Published online Nov 18, 2015. doi: 10.4254/wjh.v7.i26.2681
Peer-review started: June 30, 2015
First decision: August 16, 2015
Revised: October 15, 2015
Accepted: November 3, 2015
Article in press: November 4, 2015
Published online: November 18, 2015
Hepatitis C virus (HCV) infection is a major health concern worldwide. Interferon-α (IFN-α) therapy has been the main antiviral treatment for more than 20 years. Because of its established antitumor effects, IFN-based treatments for chronic HCV infection still have a clinical impact, particularly for patients with high risk conditions of developing hepatocellular carcinoma, such as older age and advanced liver fibrosis. As a result of exhaustive research, several viral factors, including NS5A amino acid mutations such as the IFN sensitivity-determining region and the IFN/ribavirin resistance-determining region, and mutations of amino acids in the core protein region (core 70 and 91) were shown to be associated with the response to IFN-α treatment. In addition, among the host factors related to the response to IFN-α treatment, polymorphisms of the interleukin-28B gene were identified to be the most important factor. In this article, we review the factors associated with the efficacy of IFN-α treatment for chronic HCV infection. In addition, our recent findings regarding the possible involvement of anti-IFN-α neutralizing antibodies in a non-response to pegylated-IFN-α treatment are also described.
Core tip: Interferon-α (IFN-α) therapy has been playing a central role in anti-hepatitis C virus (HCV) strategies, and several viral and host factors related to the treatment efficacy have been identified.
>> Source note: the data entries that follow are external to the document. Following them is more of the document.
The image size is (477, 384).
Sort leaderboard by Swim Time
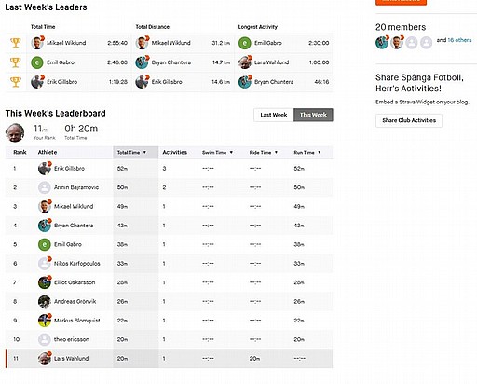(x=217, y=152)
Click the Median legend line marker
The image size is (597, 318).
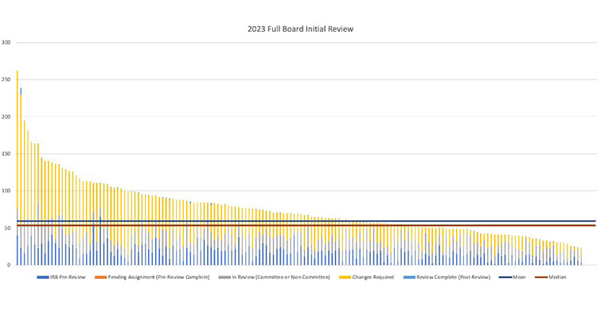(x=540, y=277)
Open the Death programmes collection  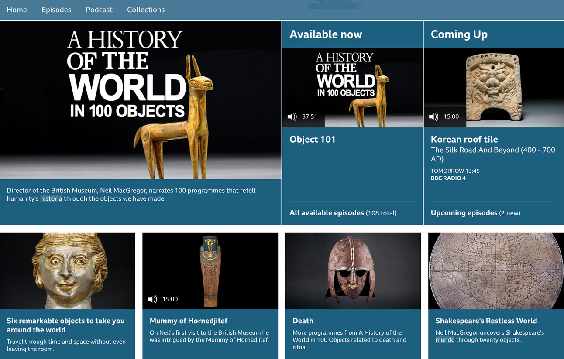303,321
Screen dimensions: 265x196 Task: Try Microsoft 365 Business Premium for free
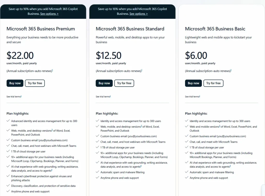point(35,83)
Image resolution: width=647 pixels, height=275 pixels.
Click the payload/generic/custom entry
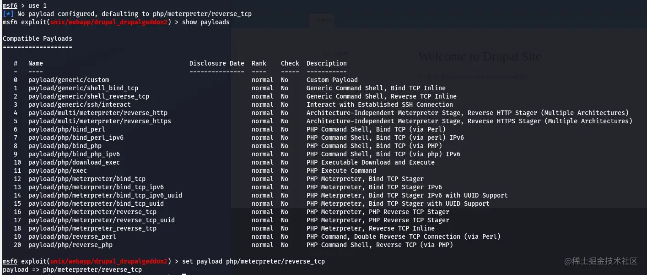point(69,80)
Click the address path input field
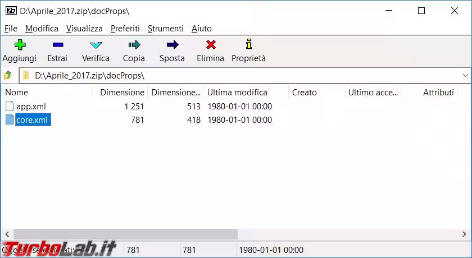This screenshot has height=258, width=472. coord(242,75)
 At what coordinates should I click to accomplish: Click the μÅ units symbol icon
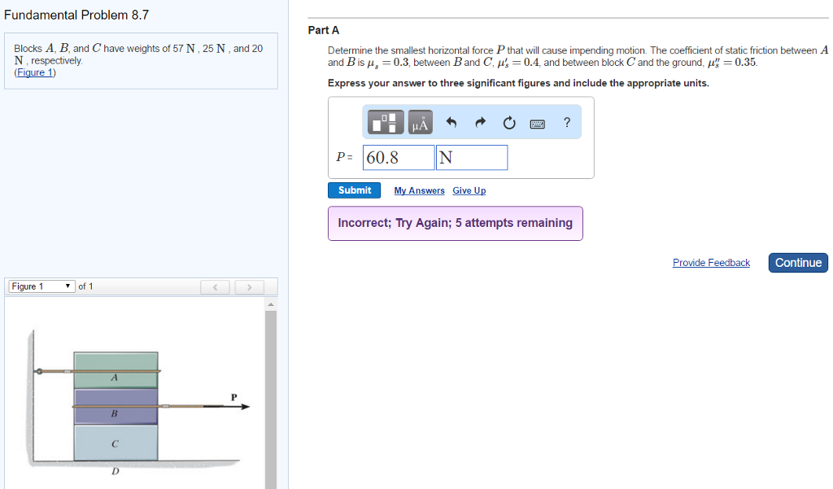click(x=419, y=122)
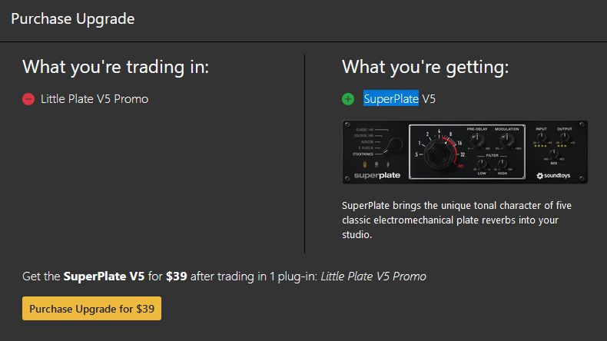Click the Modulation knob
This screenshot has width=607, height=341.
(506, 140)
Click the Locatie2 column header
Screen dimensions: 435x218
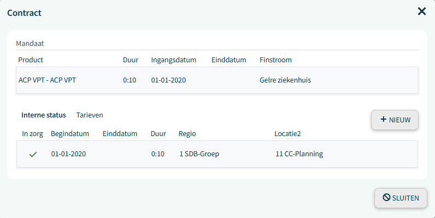(x=287, y=133)
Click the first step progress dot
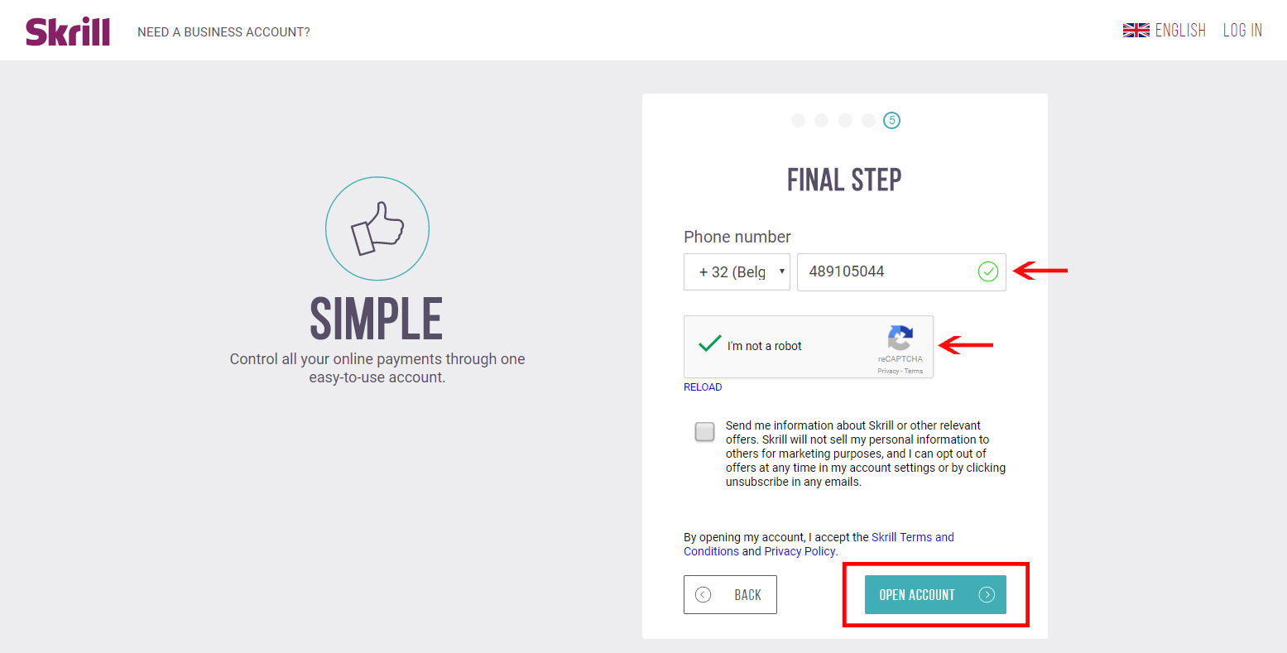Image resolution: width=1287 pixels, height=653 pixels. pos(798,121)
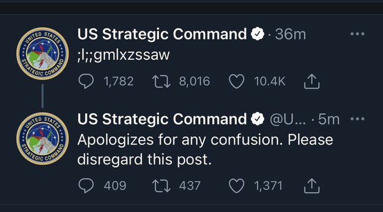The width and height of the screenshot is (383, 212).
Task: Share the ";l;;gmlxzssaw" tweet
Action: 312,82
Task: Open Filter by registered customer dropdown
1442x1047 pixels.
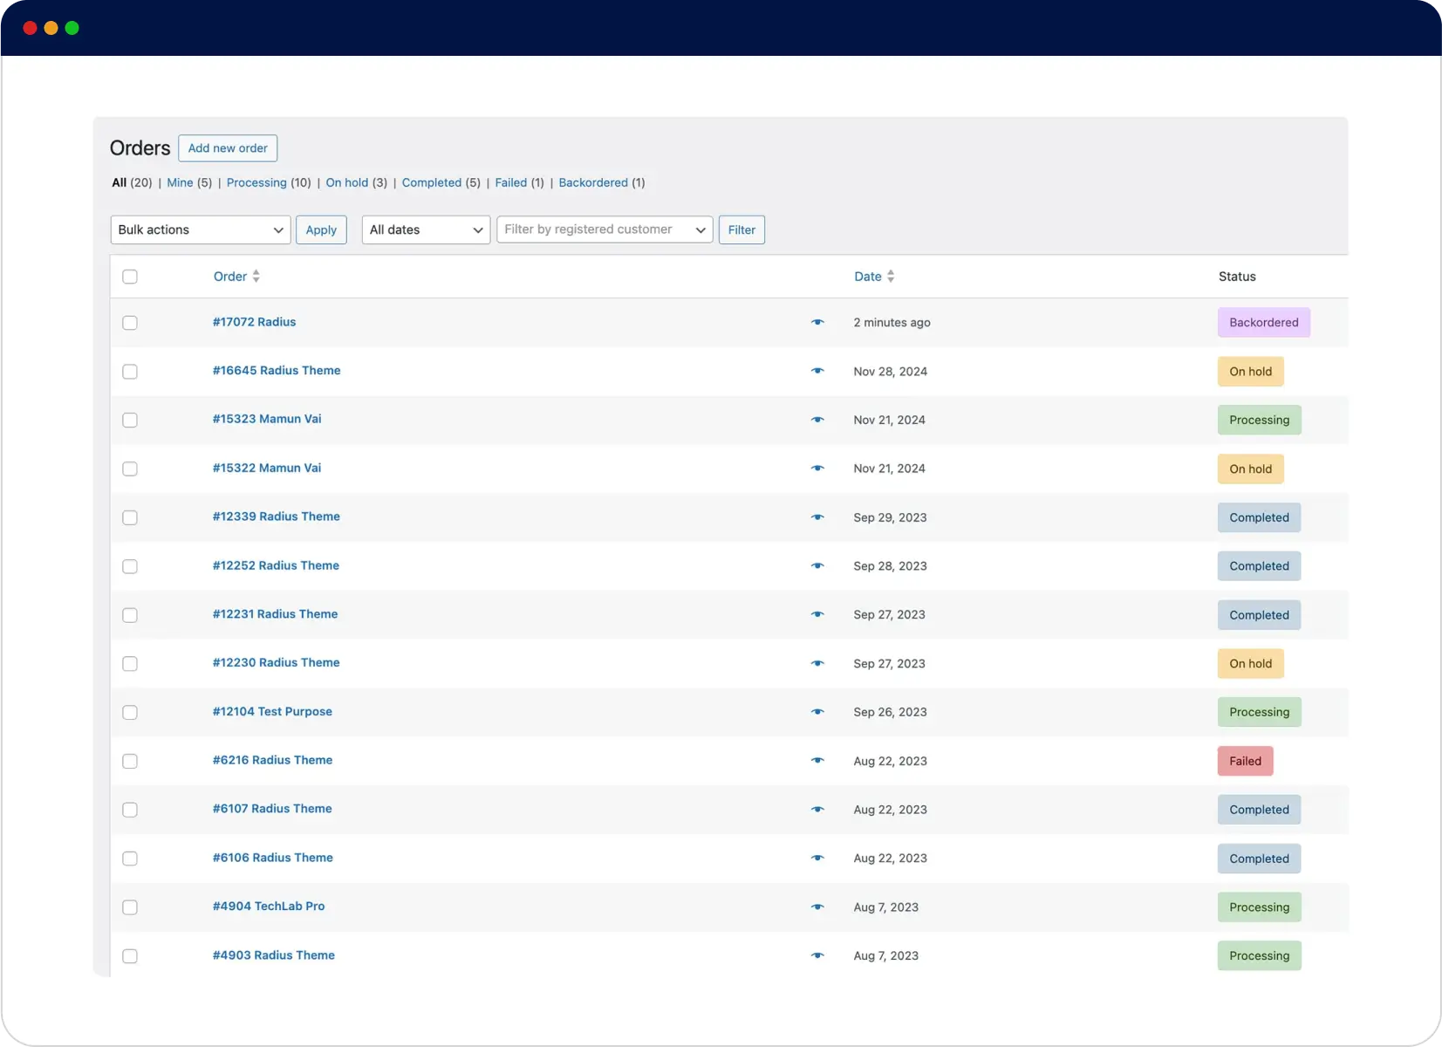Action: click(x=605, y=229)
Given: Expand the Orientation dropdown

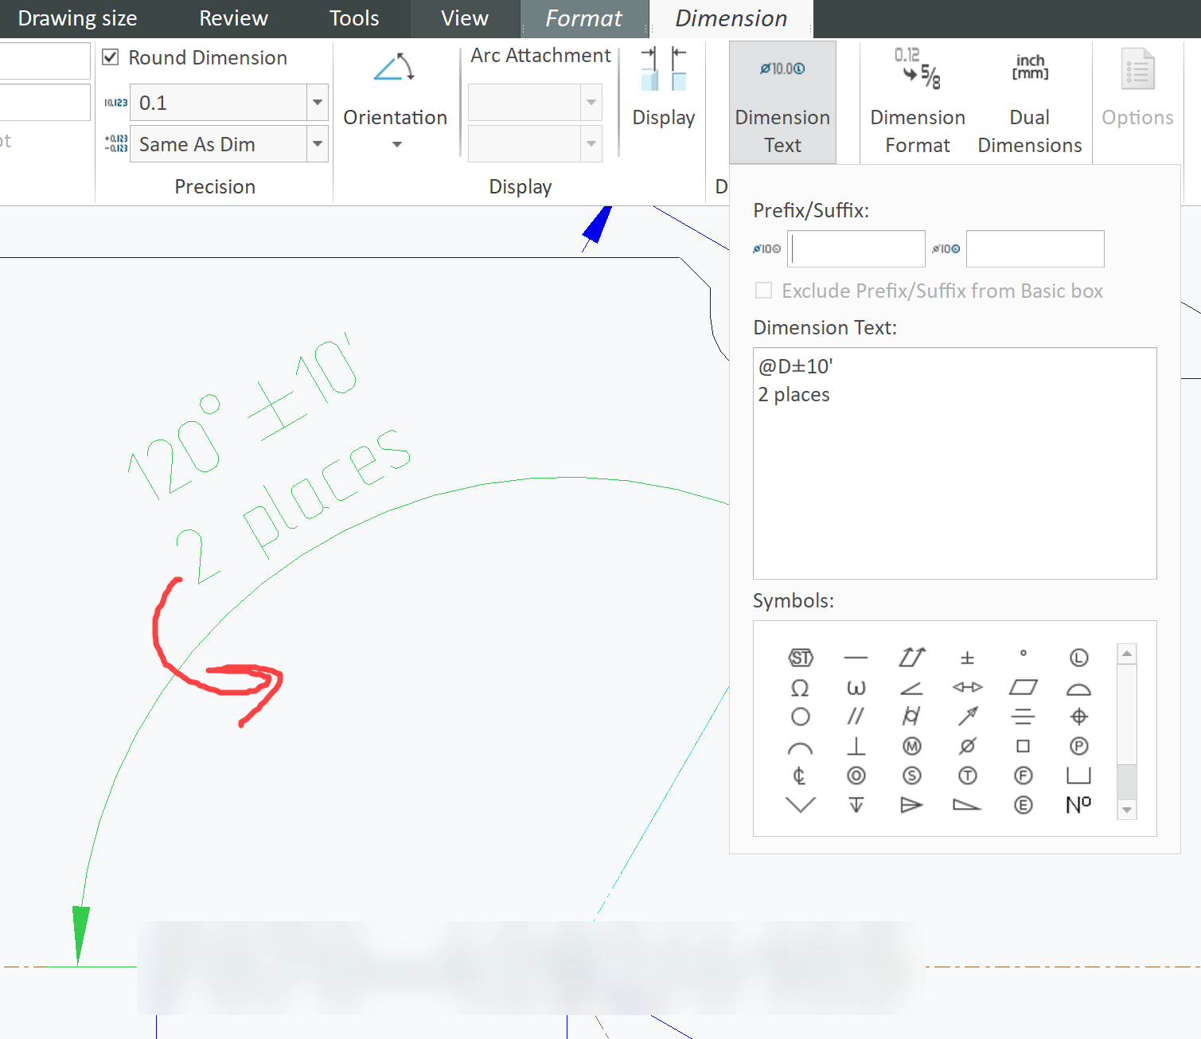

After the development of pegylated-IFN-α (Peg-IFN-α), the clinical impact of anti-IFN-α neutralizing antibodies in the treatment for HCV infection has not been sufficiently addressed. We recently found that anti-IFN-α neutralizing antibodies were associated with a non-response to Peg-IFN-α treatment. Our findings provide important information for the treatment of chronic hepatitis C in the clinical setting.